The so called “victim” in the case is still raising a fit, but it seems as though the tide has turned. Yoffe describes Sterrett as part of “a very small cohort” of accused male students who have had the findings of one of these kangaroo courts reversed. But is this really an reason to celebrate?

In the end, Sterrett may have had his suspension vacated, but he’s still out of school and has to explain to the next school why he left. Perhaps his record has been expunged in the transcripts but his name will show up with better than a million results in a Google search which all feature the word “rapist.” You may be able to tear up a piece of paper but you can’t erase the past.

But even more to the point, Sterrett’s accuser is still out there claiming she was wronged and neither of them have had a day in court. The police have never been able to do a complete investigation and a prosecutor has never had a crack at the evidence. Let’s just say for a moment that she’s telling the truth (contrary to all reported evidence) and got the short end of the stick. This wasn’t just some incident of inappropriate language or touching. Both of the parties agree without question that intercourse took place. She’s claiming it was without consent. That means it was rape, not sexual harassment of any sort. Is she going to allow a rapist to run free? Should the police? How was this never presented to a judge in the first place?

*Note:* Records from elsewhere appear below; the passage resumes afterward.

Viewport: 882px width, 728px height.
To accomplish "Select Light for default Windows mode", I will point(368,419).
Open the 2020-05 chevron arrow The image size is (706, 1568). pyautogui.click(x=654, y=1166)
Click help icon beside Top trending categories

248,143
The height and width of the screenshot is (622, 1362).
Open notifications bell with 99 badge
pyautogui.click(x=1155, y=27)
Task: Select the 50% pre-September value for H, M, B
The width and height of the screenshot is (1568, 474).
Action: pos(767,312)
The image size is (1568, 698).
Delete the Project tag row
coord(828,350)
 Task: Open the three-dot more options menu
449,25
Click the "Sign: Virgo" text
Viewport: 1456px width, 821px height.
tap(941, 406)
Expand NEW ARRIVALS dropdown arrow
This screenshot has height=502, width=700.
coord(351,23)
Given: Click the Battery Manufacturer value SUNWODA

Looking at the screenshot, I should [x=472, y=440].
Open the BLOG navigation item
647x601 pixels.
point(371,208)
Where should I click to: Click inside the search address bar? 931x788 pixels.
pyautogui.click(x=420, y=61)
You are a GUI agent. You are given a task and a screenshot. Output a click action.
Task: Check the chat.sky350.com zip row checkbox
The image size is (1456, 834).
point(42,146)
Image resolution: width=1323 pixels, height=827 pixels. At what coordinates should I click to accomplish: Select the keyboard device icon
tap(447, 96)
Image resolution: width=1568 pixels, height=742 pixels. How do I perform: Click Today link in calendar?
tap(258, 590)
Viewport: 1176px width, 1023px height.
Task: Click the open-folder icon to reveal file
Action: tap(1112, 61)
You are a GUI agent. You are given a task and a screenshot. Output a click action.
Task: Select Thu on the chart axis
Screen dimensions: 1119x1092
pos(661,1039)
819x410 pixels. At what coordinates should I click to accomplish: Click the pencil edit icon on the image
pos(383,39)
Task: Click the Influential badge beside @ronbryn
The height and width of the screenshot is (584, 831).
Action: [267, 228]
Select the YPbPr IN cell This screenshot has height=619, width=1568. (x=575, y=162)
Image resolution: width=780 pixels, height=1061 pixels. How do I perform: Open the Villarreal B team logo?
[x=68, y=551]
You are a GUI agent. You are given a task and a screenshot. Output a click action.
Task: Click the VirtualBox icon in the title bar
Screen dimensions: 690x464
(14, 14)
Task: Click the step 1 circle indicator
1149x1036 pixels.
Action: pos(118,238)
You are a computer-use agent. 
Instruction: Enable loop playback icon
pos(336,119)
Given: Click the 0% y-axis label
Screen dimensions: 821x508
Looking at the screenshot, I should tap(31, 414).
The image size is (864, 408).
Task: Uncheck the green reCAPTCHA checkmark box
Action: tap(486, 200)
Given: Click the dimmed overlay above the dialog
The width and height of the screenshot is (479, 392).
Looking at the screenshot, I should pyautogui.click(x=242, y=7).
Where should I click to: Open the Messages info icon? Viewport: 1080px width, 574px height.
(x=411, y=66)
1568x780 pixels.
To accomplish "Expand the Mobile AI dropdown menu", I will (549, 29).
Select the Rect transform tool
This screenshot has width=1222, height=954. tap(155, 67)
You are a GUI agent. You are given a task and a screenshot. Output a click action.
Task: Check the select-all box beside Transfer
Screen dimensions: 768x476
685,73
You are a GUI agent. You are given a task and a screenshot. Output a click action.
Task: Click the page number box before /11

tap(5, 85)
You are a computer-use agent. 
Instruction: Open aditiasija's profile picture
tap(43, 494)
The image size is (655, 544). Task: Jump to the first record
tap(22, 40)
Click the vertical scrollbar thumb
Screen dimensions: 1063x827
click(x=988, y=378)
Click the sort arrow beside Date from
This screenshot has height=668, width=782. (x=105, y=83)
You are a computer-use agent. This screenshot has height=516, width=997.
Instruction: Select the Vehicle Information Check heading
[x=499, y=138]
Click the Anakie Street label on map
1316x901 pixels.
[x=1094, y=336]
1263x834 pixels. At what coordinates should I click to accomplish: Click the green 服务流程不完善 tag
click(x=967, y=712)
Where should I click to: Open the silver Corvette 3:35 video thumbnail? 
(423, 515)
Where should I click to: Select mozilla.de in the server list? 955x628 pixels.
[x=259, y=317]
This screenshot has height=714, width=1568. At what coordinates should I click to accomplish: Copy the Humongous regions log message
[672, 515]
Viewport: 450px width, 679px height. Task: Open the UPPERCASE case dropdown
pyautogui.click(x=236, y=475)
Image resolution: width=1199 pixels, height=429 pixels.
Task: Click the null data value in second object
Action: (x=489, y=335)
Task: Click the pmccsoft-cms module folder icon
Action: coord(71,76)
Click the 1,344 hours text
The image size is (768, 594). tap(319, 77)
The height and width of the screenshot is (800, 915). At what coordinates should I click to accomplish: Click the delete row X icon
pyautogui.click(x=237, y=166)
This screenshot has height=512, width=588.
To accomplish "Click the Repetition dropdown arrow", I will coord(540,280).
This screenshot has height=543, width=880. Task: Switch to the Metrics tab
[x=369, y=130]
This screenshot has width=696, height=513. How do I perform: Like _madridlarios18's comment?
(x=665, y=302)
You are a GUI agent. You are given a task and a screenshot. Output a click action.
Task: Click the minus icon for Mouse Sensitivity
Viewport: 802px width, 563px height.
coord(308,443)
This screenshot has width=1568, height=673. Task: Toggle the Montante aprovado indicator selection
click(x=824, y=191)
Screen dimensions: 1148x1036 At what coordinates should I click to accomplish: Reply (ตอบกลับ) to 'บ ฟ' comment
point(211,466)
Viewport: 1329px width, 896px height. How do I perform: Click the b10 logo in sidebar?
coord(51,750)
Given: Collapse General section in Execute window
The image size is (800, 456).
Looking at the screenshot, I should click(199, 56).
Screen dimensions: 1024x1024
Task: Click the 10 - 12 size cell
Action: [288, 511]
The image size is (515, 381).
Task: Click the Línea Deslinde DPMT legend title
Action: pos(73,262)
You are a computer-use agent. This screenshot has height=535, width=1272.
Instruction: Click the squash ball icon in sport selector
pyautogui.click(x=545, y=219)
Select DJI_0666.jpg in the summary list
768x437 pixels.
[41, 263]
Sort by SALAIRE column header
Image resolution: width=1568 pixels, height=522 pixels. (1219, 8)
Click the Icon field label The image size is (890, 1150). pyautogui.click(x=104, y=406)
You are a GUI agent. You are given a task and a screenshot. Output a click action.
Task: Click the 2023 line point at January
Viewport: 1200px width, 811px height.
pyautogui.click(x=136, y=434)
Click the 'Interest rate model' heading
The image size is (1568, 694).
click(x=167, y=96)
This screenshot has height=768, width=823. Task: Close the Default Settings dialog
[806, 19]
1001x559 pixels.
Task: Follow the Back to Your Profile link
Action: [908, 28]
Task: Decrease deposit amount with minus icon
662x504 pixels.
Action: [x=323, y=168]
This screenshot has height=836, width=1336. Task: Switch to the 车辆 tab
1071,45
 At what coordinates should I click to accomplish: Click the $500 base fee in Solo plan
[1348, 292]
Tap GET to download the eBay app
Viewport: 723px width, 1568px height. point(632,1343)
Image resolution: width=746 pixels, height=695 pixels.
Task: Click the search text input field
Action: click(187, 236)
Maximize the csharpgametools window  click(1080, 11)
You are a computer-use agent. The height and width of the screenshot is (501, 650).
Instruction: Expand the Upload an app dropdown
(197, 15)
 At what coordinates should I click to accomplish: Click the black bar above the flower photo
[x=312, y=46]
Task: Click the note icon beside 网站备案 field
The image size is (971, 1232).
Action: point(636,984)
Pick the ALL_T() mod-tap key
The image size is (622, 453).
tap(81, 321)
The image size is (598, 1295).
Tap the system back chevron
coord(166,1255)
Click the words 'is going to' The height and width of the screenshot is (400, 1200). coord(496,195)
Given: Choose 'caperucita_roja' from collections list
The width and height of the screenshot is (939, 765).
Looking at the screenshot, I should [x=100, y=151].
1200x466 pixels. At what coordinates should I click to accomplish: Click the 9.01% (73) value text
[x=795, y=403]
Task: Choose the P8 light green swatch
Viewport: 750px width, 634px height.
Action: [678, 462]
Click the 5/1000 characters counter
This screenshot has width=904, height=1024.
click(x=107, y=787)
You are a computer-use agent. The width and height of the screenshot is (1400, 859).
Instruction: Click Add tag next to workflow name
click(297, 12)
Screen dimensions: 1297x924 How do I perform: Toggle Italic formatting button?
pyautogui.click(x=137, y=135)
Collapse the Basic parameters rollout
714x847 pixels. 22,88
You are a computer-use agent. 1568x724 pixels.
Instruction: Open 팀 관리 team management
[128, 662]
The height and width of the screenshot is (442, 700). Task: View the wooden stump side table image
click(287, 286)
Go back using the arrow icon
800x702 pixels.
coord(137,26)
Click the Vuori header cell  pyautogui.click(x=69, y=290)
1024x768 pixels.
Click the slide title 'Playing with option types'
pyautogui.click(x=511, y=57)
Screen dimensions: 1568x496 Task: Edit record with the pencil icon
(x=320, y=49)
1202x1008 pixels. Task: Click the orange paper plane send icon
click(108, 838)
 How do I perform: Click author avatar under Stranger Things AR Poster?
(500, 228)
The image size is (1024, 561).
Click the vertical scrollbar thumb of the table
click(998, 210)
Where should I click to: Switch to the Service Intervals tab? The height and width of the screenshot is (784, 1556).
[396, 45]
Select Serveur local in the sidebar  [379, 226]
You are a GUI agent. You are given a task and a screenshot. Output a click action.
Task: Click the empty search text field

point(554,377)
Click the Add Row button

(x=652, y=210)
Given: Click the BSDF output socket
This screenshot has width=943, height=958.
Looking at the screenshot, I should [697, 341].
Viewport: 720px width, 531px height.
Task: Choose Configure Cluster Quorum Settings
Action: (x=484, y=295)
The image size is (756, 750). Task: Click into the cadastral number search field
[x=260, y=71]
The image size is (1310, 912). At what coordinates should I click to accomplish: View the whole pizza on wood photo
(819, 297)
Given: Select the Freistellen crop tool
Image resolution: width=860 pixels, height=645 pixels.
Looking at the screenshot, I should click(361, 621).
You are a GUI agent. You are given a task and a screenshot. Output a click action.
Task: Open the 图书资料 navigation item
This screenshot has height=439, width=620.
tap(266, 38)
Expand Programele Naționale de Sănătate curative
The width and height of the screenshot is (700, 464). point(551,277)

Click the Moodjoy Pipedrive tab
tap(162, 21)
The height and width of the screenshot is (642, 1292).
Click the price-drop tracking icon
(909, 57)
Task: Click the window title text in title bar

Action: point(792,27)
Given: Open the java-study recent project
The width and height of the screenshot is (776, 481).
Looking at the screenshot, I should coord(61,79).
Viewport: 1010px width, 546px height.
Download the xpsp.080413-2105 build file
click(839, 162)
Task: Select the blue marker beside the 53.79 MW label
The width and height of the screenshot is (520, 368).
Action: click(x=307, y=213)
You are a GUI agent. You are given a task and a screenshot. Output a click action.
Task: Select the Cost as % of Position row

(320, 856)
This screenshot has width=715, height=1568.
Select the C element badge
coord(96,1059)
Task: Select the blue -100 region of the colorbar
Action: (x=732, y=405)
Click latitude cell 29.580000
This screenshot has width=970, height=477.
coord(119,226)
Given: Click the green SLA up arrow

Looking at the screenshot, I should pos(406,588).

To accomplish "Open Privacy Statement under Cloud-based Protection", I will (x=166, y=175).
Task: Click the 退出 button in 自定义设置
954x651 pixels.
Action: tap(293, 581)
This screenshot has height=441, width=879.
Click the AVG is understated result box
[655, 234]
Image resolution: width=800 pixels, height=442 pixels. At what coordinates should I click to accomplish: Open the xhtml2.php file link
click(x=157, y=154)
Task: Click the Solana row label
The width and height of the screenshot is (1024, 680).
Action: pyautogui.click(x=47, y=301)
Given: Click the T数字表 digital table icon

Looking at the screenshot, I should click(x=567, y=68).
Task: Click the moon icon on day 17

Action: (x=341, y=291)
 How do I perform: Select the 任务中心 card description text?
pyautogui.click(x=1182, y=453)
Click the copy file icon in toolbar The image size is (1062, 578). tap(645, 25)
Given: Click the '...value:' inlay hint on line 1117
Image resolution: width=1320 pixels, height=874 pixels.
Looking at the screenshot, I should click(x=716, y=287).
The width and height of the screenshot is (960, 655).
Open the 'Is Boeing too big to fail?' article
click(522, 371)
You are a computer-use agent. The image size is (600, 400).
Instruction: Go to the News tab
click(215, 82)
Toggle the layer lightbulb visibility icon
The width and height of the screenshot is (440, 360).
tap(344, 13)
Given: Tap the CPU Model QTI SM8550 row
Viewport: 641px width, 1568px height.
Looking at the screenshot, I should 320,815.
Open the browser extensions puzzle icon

And if, as even the college concluded, she lied about the entire thing and it was a consensual encounter which she later came to regret, then she is guilty of falsely accusing someone of a horrible crime and derailing their life. Should she not stand against the wheel for that as well? Calling this some sort of “justice” for Drew is a joke. This should have been handled by the cops from day one to provide a clear answer and it still needs to go to them now.